The goal of this proposal is to implement broadband giant refraction (n>10) to achieve a basic building block in what could be termed a white-light photonics, an all-purpose achromatic white-light transducer. The white-light transducer will be able to transfer with maximum efficiency light from any angle of incidence to a photosensitive sensor, irrespective of the input angle, achieving, for example, a self-aligning imaging system or a self-aligning solar panel.

Materials with a high index of refraction in the visible spectrum of electromagnetic field are strongly sought for their potentially revolutionary impact on optical devices. In microscopy, the minimum resolution of an optical microscope scales with index of refraction, so that a giant index of refraction makes even a rudimentary table-top microscope capable of directly observing nanoscale objects. In solar-panel technology, the higher the index of refraction, the stronger the focusing of solar light and the more efficient the energy harvesting. In optical quantum technology, giant indexes of refraction promise stronger localisation and the opportunity of achieving photon-to-photon interaction. In image transmission, a giant index of refraction effectively halts distortions associated to diffraction.

To date, GR has only been observed in the microwave and at Terahertz frequencies, while the maximum reported broadband refraction in the visible is less than 5.

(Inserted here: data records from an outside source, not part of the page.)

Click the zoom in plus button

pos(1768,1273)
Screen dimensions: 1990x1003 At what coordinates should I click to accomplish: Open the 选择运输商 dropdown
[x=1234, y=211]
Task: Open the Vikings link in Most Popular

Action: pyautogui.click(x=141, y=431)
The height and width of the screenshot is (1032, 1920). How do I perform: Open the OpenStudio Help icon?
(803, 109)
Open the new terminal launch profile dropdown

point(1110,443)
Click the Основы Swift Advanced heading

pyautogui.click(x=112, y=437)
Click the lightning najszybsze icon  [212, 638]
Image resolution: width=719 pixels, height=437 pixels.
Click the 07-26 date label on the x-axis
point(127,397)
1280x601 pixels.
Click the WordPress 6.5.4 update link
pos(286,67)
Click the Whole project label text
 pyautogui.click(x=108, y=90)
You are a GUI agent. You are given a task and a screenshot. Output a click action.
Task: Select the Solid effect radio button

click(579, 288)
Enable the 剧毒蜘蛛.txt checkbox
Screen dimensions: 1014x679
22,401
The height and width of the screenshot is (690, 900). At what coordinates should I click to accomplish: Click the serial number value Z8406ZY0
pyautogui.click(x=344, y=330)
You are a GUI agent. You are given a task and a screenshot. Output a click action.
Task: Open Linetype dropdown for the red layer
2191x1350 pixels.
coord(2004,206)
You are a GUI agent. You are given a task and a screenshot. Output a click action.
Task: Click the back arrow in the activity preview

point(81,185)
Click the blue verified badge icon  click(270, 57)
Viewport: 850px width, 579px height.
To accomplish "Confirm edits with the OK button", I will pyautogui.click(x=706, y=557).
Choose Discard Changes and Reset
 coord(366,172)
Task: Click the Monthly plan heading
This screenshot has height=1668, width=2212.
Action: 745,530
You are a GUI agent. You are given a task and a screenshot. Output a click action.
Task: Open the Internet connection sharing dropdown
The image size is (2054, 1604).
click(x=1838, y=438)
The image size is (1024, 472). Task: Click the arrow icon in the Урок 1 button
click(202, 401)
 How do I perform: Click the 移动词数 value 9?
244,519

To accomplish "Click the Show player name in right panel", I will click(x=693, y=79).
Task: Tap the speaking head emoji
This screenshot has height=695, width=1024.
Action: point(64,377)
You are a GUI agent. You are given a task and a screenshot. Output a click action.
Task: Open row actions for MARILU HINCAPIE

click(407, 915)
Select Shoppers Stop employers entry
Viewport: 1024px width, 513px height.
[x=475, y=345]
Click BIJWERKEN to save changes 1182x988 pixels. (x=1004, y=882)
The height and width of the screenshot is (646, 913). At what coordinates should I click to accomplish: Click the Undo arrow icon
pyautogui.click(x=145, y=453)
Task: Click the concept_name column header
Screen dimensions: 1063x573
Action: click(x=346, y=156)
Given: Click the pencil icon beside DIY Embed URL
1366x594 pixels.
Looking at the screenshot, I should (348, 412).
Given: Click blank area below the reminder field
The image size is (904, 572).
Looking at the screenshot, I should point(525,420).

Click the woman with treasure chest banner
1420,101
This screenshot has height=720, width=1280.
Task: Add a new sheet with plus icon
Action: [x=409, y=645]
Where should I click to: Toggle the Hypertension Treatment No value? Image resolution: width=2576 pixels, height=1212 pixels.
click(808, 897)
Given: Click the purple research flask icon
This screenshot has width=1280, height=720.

In a recent set of experiments, we have demonstrated that a nanodisordered ferroelectric perovskite (KTN:Li) can manifest a giant index of refraction (n>26) for the whole visible spectrum (F. Di Mei et al., Nature Photonics, 2018). With n>26 the material is able to project visible light, of any colour, and even white incoherent light, from its input to its output, without diffraction and chromatic dispersion, irrespective of beam size, numerical aperture, wavelength (400-700 nm), coherence (from single-mode laser to white projector lamp light), intensity, and input direction (input angles up to -40 to 40 degrees to the normal). The giant index causes the material to become an ideal imaging device: for light, it is as if the input and output facets of the material coincide. The phenomenon occurs at the Critical room-temperature Tc, specifically 15 degrees Celsius, in which a strongly correlated three-dimensional ordered mosaic of spontaneous polarisation, called Super-Crystal (D. Pierangeli et al. ’Super-crystals in composite ferroelectrics,’ Nature Communications 7, 10674, 2016), emerges and causes the huge increase in dielectric susceptibility required to observe the giant index of refraction.

Specific offsprings of our proposal would then be, from a fundamental perspective, the emergence of a wavelength-independent optics, while from the applicative standpoint, the ability to develop highly integrated and miniaturised photonics for incoherent light, such as light from a LED or directly from the Sun.